Though this process takes many hours to complete, the end results are WELL worth it.  I would highly recommend at least trying to make bread just once, you won't be sorry!

Rosemary and Garlic Focaccia
2 3/4 cups all-purpose flour; plus 1/3 cup for adding during mixing
3/8 teaspoon instant yeast
2 cups minus 2 tablespoons room temperature water
3/4 teaspoon sugar
3/4 teaspoon salt
2 tablespoons plus 2 teaspoons extra-virgin olive oil; divided
2 teaspoons fresh rosemary; chopped
6 cloves garlic; peeled and halved
1/4 teaspoon fleur de sel (or sea salt)

1.  Mix the dough:  In the mixer bowl, with the paddle attachment on low speed, combine the flour and yeast. With the mixer running, gradually add the water, mixing just until the dough comes together, about 3 minutes.  It will be very soupy.  Increase the speed to medium and beat until the dough is transformed into a smooth, shiny ball, about 20 minutes.  If after 20 minutes the dough is still a bit wet, you will need to add additional flour slowly until dough starts to come together and pull away fromt the side of the bowl.  Ad the sugar and salt and beat until they are well incorporated, about 3 minutes.

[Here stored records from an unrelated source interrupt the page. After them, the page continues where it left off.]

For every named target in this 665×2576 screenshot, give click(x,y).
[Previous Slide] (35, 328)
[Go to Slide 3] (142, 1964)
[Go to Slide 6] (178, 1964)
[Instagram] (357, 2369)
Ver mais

2.  Let the dough rise: Using an oiled spatula or dough scraper, scrape the dough into a 1-1/2 quart bowl, lightlygreased with cooking spray or oil.  The dough will look like melted mozzarella.  Lightly spray or oil the top of the dough.  Cover the container with a lid or plastic wrap.  With a piece of tape, mark the side of the container at approximately where doubled the height of the dough would be.  Allow the dough to rise at about 80F for about 4 hours or until it has at least doubled.
3. Shape the dough and let it rise: Coat the sheet pan with a heaping tablespoon of the olive il.  Pour the dough onto it - it will be thin enough to pour but very stretchy.  Coat your hands with a little of the remaining olive oil and spread the dough as thin as possible without tearing it. Let it relax for 10 minutes, then spread it to almost fill the entire sheet, trying to maintain the bubbles in the dough.  If the dough is still very elastic and resists stretching, allow it to rest for anouth 10 minutes.  Cover the pan with a large plastic box or greased plastic wrap and allow to rise until one and a half times it original volume, about 1 hour.
4.  Preheat the oven:  Preheat the oven to 475F for 1 hour before baking.  Have an oven shelf at the lowest level and place a baking stone or baking sheet on it before preheating.
5.  Sprinkle on the toppings and bake the focaccia: Uncover  the dough and drizle the remaining olive oil evenly over it.  Sprinkle evenly with the rosemary.  Scatter the garlic by tucking it into the dough.  Sprinkle with salt.  Place the pan directly on the hot stone or hot baking sheet and bake for 12 to 14 minutes or until the top is golden.  Remove from the oven and drizzle with extra olive oil, if desired.